Jessi Lewis has her MFA in fiction and an MA in Writing and Rhetoric. She was one of the founding editors of Cheat River Review and now works to bring her own fiction, poetry and essays to eyes each month.     Twitter: @jessiwrit

Next time, highlight or rewrite the best line of the book you’re reading. Then read it out loud. Twice. Roll around in the sound of it.

Most people, when they consider beautiful writing, immediately think about a few of the people they were always told wrote beautifully. Faulkner’s a big one, of course . You can’t go wrong with the traditional poetic lines of Oscar Wilde. But, at the same time, we have been told so long what beautiful writing is, we commonly don’t look for it on our own as a reader. We also don’t commonly value what it is that beautiful writing does—it’s not just reminiscent of poetry. It’s about the writer being effective in his or her talent and catching the reader off guard in a sublimely clear way.

As a writer and reader, I’ve had a hard time with this concept for a couple of years now. It’s so easy to slip through an amazing plot line and consume a book without ever considering how it’s written. It is also easy to value a book for its writing, but to never really dive into the story. The worst is when a story is hindered by the author’s excessive attention on the sentence. That’s when you see those cringe-worthy book reviews claiming, “Beautiful writing that’s missing a message.” It’s important to find a balance between these possibilities and to be able to recognize that important balance.

A professor in graduate school told me the following and, man, has it hung on in my brain: The English alphabet has 26 letters in it. Every piece of writing is a variation of those letters that presents plot line, emotion, and tone. Writers can use a massive amount of human emotions that are displayed entirely with 26 letters, and that is what’s magical about the written word.

The most beautiful writing is that which uses those 26 letters in the most creative way—in the way that shows the writer is aware of everything from meaning behind the words, to the sound of those words as they meet each other. When you consider writing as a compilation of 26 letters, suddenly a book becomes a puzzle rather than just a story.

Perhaps this kind of analysis of writing at the word level is nerdy of me. But I can embrace nerdy.
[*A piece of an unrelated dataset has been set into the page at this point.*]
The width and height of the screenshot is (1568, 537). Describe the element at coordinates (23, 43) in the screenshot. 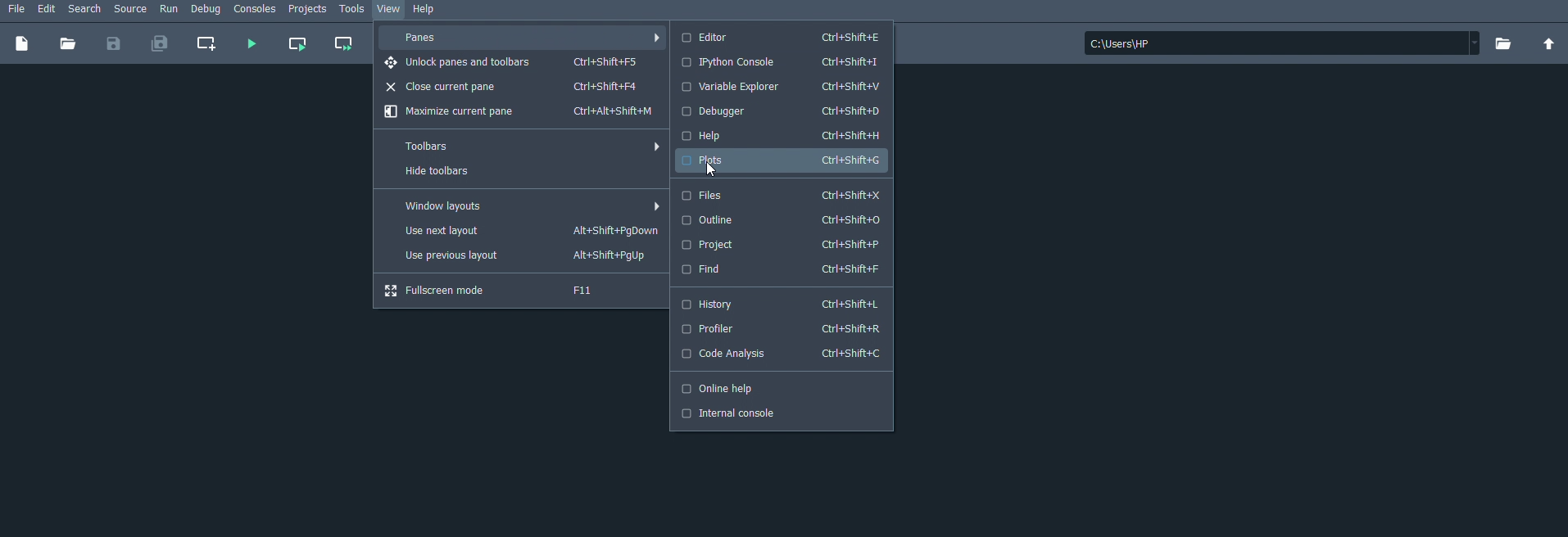

I see `New file` at that location.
Response to a single line sometimes is effective for a wide crowd, like “…time is dead as long as it is being clicked off by little wheels; only when the clock stops does it come to life.” in Faulkner’s The Sound and the Fury. That’s such a memorable line.

At the same time, individualized reactions can be more important. You probably have an author close to your heart based not just on the story they have to tell but on how they tell it. And there’s a good chance that you haven’t really come across someone else with such an opinion.

Please note, it’s okay if you don’t pay much attention to the sentence structure of Faulkner and Wilde. It’s okay if you find a writing style entirely on your own to love that nobody else really pays that much attention to at the sentence level. Above all, it’s absolutely fine if that writing style is cut back, controlled, simplistic and clear—because there is strength in a writing style like that.

But, in this lovely and fantastic landscape of undiscovered writers and books, I’m going to try to not forget to note the most wonderfully subtle aspect of reading—the puzzle of the sentence—no matter what I’m reading. This is far easier written than done.

Here’s a few lines that I love to love that aren’t necessarily by the textbook. I’ve come across them in the last couple of weeks and written them down for my own memory. I’m just going to drop them here …

“The sun is getting warmer on my back, and I wish the air could stay the way it was moments before: the air of promise, the elements brewing but not quite cooked.” –The Descendants by Kaui Hart Hemmings, a novel that follows tragedy for a royal family of Hawaii.

“They sang over and over a song of night. The song unwound from a spool. I remember its terrible darkness.”—Eavesdropping by Stephen Kuusisto, a memoir on blindness and listening.

I imagine that many readers out there have some favorites all their own. You can always check out Buzzfeed’s, as well. But the most gratifying challenge of this is finding those lines that you can’t seem to forget entirely on your own as you keep on reading on.